In München werden orthodoxe Rabbiner ordiniert

Ein "kleines Wunder"

Mehr als 70 Jahre nach der Schließung des bedeutenden Berliner Rabbinerseminars durch die Nationalsozialisten sind am Dienstag in München die ersten beiden Absolventen der neu gegründeten Nachfolgeinstitution zu orthodoxen Rabbinern ordiniert worden.

 (DR)

Der gebürtige Ungar Zsolt Balla und der Ukrainer Avraham Radbil wurden in der Ohel Jakob Synagoge in München in ihr Amt eingeführt. Die Präsidentin des Zentralrates der Juden in Deutschland, Charlotte Knobloch, sagte, die erste Amtseinführung orthodoxer Rabbiner vervollständige die Rückkehr des Judentums nach Deutschland.

An der feierlichen Ordinierung der Seminaristen nahmen neben Knobloch unter anderem auch der Präsident der Europäischen Rabbinerkonferenz, Yosef Sitruk, und Bundesinnenminister Wolfgang Schäuble (CDU) teil.

Knobloch sprach angesichts der Ordinierung der Seminaristen von einem «kleinen Wunder», das sie bis vor einigen Jahren für unmöglich gehalten habe. Es mache sie unendlich glücklich, in München die erste orthodoxe Rabbinerordination seit dem Zweiten Weltkrieg feiern zu dürfen. Die Rabbiner seien die «geistigen Stützen», die nötig seien, damit «aus Überleben Leben werde», sagte Knobloch. Die Orthodoxie sei der «Garant jüdischen Geisteslebens», da sie das Wertesystem erhalte.

Schäuble bezeichnete die Weihe der jüdischen Rabbiner als einen «historischen Moment für das Wiedererstehen jüdischer Gemeinden». Er sei erfreut, dass dieser symbolische Akt in der Stadt begangen werde, in der die Terrorherrschaft der Nazis begann.

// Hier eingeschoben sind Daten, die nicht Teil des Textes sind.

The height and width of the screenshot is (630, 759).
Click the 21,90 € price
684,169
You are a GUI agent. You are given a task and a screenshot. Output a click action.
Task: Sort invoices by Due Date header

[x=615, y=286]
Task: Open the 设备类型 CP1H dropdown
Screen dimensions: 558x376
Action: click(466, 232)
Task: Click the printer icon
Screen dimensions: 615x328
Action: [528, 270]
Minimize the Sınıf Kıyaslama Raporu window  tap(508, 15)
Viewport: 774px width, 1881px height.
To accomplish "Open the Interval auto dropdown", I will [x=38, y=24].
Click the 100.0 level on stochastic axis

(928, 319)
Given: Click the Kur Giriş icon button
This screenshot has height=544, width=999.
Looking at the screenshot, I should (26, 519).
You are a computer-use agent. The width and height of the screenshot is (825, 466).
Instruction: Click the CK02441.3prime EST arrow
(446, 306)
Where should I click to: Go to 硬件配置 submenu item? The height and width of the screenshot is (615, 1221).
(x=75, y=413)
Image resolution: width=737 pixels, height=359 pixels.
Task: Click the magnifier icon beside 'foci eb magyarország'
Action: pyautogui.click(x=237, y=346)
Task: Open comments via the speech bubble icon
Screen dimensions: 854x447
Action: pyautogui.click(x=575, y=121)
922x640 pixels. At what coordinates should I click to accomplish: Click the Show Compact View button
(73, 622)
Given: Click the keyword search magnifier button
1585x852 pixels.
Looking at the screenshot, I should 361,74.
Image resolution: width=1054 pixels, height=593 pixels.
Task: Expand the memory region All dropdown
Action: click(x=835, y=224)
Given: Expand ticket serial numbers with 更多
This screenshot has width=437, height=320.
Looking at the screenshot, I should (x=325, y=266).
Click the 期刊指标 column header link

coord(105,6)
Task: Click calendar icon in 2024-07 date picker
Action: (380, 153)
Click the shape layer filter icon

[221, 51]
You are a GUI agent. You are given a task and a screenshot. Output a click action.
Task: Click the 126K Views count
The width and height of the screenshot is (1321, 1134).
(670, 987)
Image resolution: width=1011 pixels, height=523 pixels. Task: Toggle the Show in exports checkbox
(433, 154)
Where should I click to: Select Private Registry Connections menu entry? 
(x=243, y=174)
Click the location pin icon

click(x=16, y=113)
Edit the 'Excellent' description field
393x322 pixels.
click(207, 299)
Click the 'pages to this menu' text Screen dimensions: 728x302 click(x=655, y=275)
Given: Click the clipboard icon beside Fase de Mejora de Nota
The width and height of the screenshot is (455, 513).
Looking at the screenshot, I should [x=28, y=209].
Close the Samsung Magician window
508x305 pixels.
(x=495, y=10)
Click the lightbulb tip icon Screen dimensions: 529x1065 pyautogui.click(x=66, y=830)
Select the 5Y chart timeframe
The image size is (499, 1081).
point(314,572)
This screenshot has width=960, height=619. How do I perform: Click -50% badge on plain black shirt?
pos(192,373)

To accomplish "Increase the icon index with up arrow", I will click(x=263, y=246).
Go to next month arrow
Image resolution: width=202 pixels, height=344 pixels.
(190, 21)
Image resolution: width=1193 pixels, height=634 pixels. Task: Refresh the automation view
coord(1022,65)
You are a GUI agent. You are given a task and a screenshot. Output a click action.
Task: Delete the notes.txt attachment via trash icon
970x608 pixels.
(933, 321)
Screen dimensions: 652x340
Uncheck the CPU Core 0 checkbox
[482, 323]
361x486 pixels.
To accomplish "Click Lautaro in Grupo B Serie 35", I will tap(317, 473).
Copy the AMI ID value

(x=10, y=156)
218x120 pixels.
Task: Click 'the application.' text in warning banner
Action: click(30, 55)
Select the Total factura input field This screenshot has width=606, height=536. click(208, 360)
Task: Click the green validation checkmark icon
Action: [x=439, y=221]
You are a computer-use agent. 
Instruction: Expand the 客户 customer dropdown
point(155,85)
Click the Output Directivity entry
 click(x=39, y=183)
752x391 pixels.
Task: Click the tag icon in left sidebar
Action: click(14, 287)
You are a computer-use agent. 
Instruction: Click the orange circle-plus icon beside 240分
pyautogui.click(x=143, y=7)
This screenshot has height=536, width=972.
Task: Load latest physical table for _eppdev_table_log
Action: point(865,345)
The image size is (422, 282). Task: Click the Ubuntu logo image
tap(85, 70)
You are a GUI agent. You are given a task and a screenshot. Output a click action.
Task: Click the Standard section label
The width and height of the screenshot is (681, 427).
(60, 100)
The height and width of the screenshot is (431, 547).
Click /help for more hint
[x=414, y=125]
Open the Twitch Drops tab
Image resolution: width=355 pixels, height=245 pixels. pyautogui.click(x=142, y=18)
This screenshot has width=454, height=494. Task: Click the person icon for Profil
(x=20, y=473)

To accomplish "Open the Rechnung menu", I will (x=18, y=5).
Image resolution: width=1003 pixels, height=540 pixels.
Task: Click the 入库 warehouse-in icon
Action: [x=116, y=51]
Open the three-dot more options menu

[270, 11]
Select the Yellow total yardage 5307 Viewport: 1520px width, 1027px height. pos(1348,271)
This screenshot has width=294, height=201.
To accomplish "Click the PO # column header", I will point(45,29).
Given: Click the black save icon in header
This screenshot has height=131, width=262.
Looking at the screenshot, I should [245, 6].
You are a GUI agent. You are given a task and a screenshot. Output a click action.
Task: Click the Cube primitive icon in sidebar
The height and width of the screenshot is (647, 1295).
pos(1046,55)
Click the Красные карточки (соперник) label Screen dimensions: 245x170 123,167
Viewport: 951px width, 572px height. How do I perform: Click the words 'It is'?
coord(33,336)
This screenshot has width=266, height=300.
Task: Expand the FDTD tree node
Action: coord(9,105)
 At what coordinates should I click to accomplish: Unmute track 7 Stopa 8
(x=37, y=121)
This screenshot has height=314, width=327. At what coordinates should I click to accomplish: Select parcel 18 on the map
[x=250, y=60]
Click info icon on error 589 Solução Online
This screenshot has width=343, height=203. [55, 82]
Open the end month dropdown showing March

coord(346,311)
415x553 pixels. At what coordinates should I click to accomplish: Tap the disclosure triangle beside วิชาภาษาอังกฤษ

Der 28 Jahre alte Balla lebt seit 2003 in Deutschland. Er wurde von der Israelitischen Religionsgemeinde zu Leipzig als «Wochenendrabbiner» angestellt und wird zudem von Berlin aus die Bildungsprogramme der Organisation Lauder Yeshurun leiten. Avraham Radbil (25) kam mit zwölf Jahren mit seiner Familie nach Leipzig. Er wird im August Assistent des Oberrabbiners der Synagogen-Gemeinde Köln.

Das 1873 von Rabbiner Esriel Hildesheimer gegründete Rabbinerseminar galt als eine der wichtigsten Ausbildungseinrichtungen für orthodoxe Rabbiner in ganz Europa. Es wurde von den Nazis 1938 geschlossen. 2005 gründeten der Zentralrat und die Ronald S. Lauder Foundation ein neues Hildesheimersches Rabbinerseminar. Es hat derzeit neun Studenten und bietet eine dreijährige Vollzeitausbildung an.